My I.D. Farewell Note:
If you’re receiving this note, there’s a good chance you’ve already heard the news that I.D. magazine will cease publication after 55 years. As announced last week, the Annual Design Review will continue in online form—and entries for this year’s competition are still being accepted—but the January/February issue will be the magazine’s last. To all those I’ve worked with during my four-year association with the magazine, and especially over my last eight months as editor, it’s been an honor and a privilege.
It wasn’t until taking the top job last spring that I came to realize how problematic some found I.D.’s brand identity, and to learn that battles had been waged over its mission for years. Was it a consumer magazine or a trade, and what did those damn letters really stand for? Of course, they stood for “international design,” but some still yearned for the days, decades ago, when they meant “industrial design”; others mistook I.D. for Interior Design, and the rise of interactive design added yet another I.D. to the mix.
It’s been said that those varying interpretations kept the magazine from being sustainable in a fractured marketplace, and maybe there’s some truth to that. To me, however, the multiple meanings were complementary, not competitive, and they attested to the way the brand had grown along with the design world over the years. They spoke, to use another i word, to the growing interdisciplinarity of the design disciplines, and the increasingly integral role of design in our lives and collective consciousness.

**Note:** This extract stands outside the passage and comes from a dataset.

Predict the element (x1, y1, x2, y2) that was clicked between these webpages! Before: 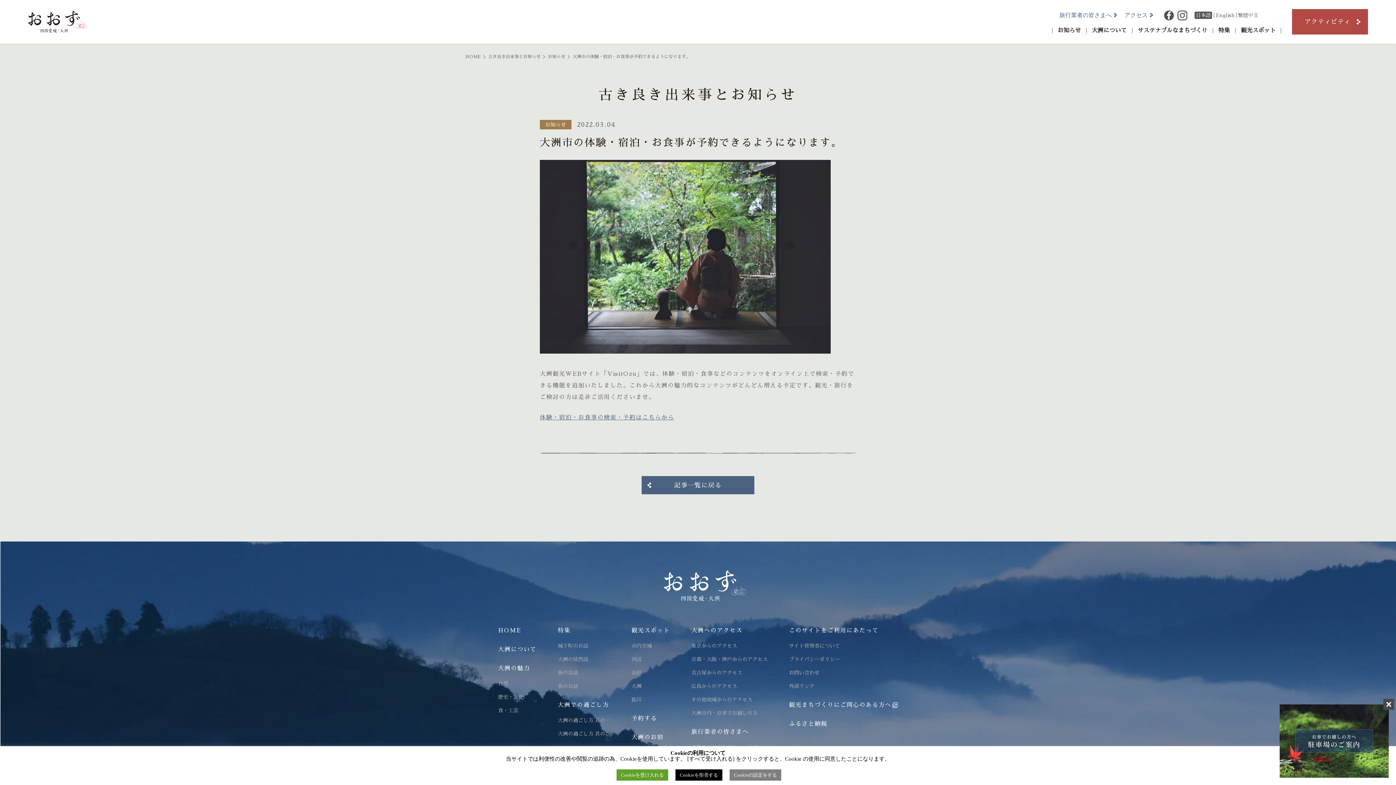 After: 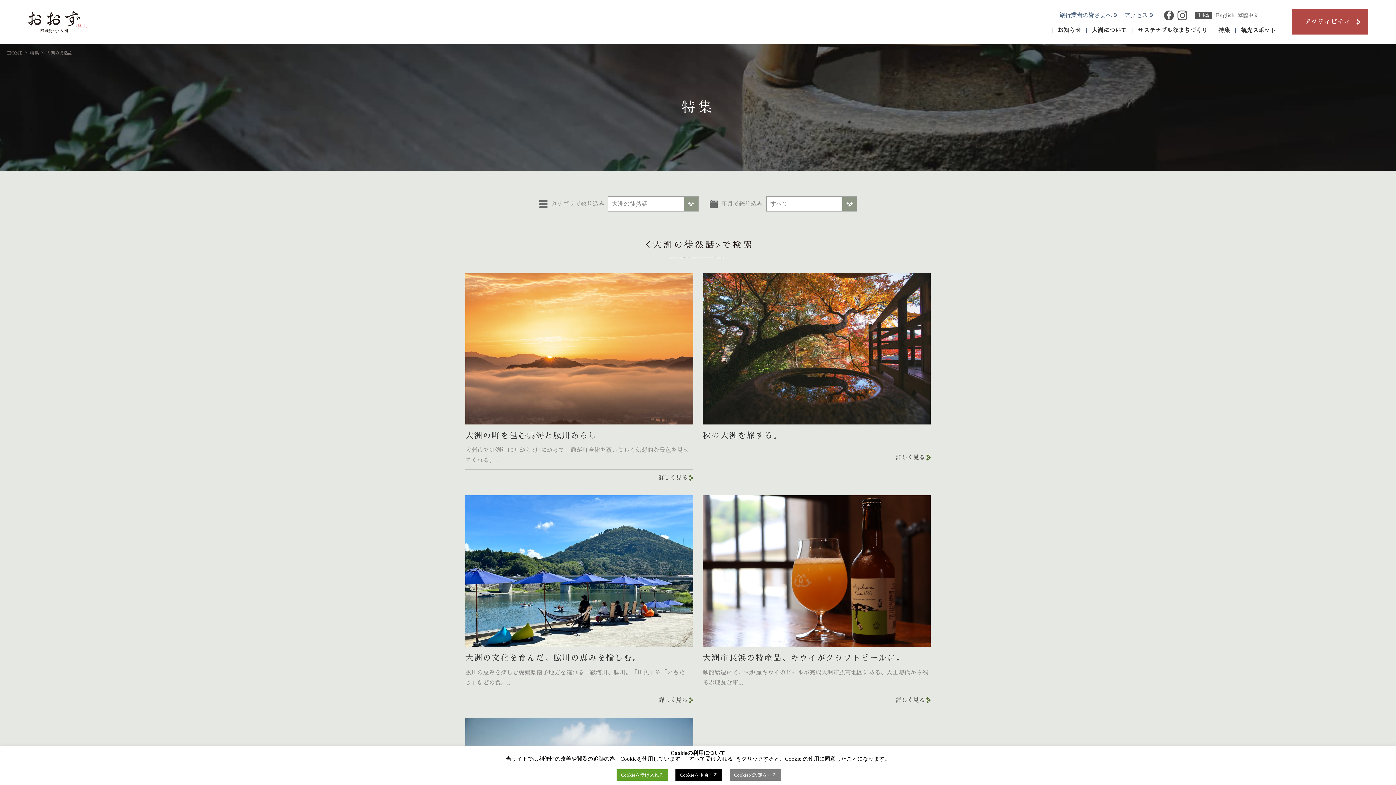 Action: label: 大洲の徒然話 bbox: (557, 657, 588, 662)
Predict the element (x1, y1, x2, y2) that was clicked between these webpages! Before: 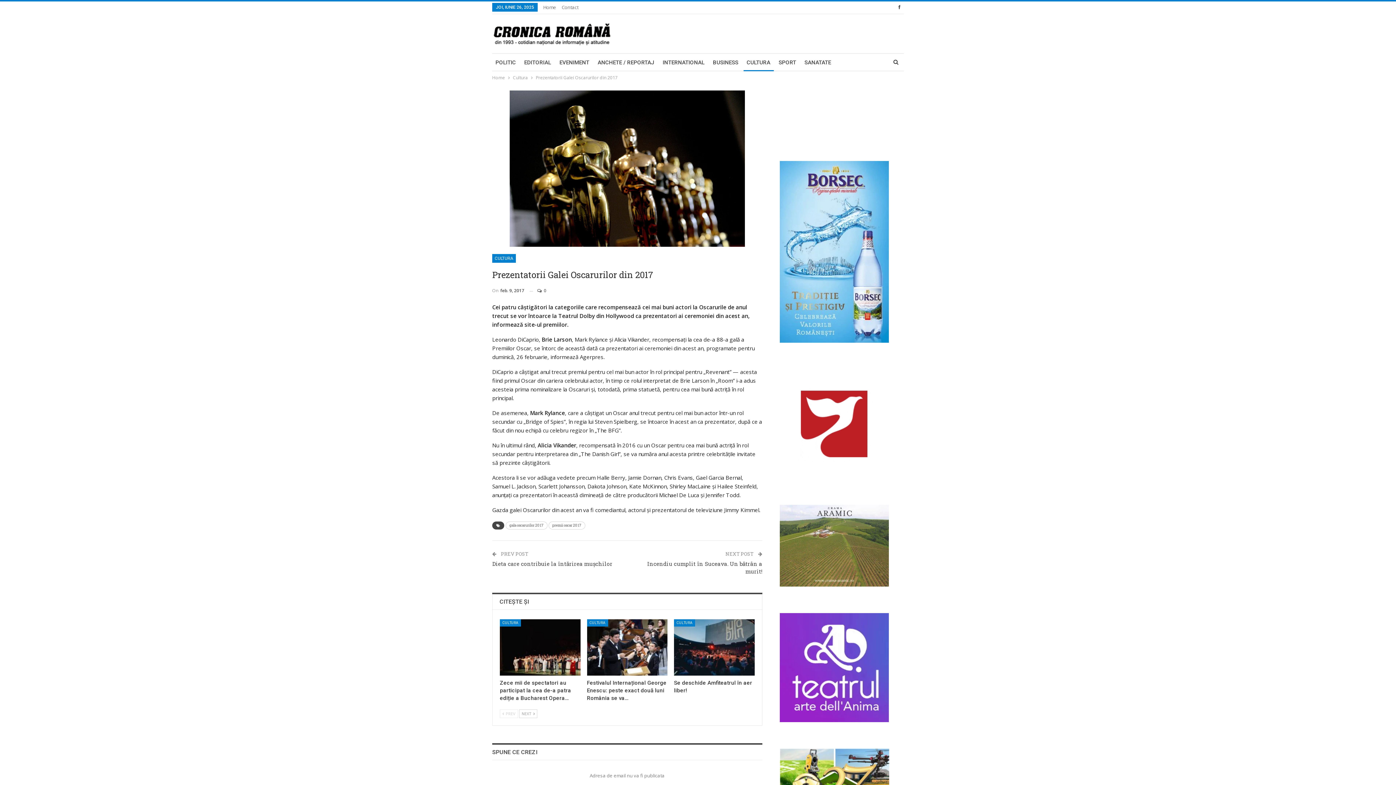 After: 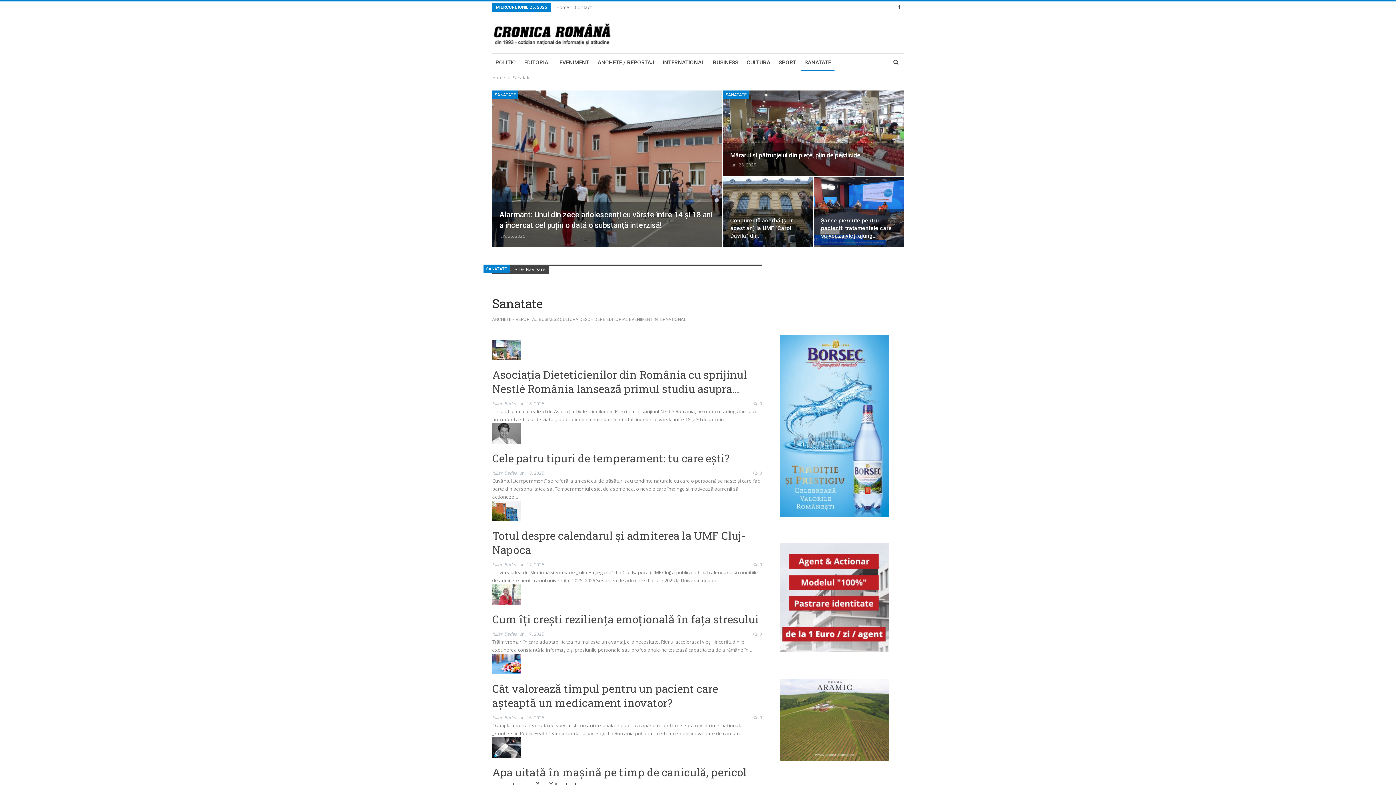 Action: label: SANATATE bbox: (801, 53, 834, 71)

Lately, the i word I’d been thinking about most with regard to I.D. was “individual.” Whatever has changed over the years, I.D. has always been a one-of-a-kind platform for exploring the personalities and processes of individual designers, the needs and desires of the individual human beings designers serve, and the ways in which the common language and logic of design can bring disparate individuals together. In an era of “design thinking” and “human-centered design,” the loss of such a platform leaves a real void. As a contributor remarked to me over the weekend, there are certain stories that just aren’t going to be told anymore. I.D. wasn’t a redundant title in a crowded vertical market, it was truly unique, and though we can blog and tumbl and tweet ourselves silly, I think we all know what’s being lost.
Anyway, as for this individual, I can report only that I expect to continue working in this vein, and leave it to the immortal Buckminster Fuller to do the rest of my talking for me: “How often I found where I should be going only by setting out for somewhere else.”
I’d like to thank William Bostwick, Jeff Docherty, Dragos Lemnei, Suzanne Mitchell, Maayan Pearl, and all of I.D.’s sensational contributors for going on this ride with me. I want also to salute the great Ralph Caplan and the many brilliant talents who shaped this storied publication—especially Julie Lasky and Chee Pearlman, who each did so much to build the stature of the magazine and have both been so immensely kind to me over these past eight months. For a moment I stood on the shoulders of giants, and the view was amazing.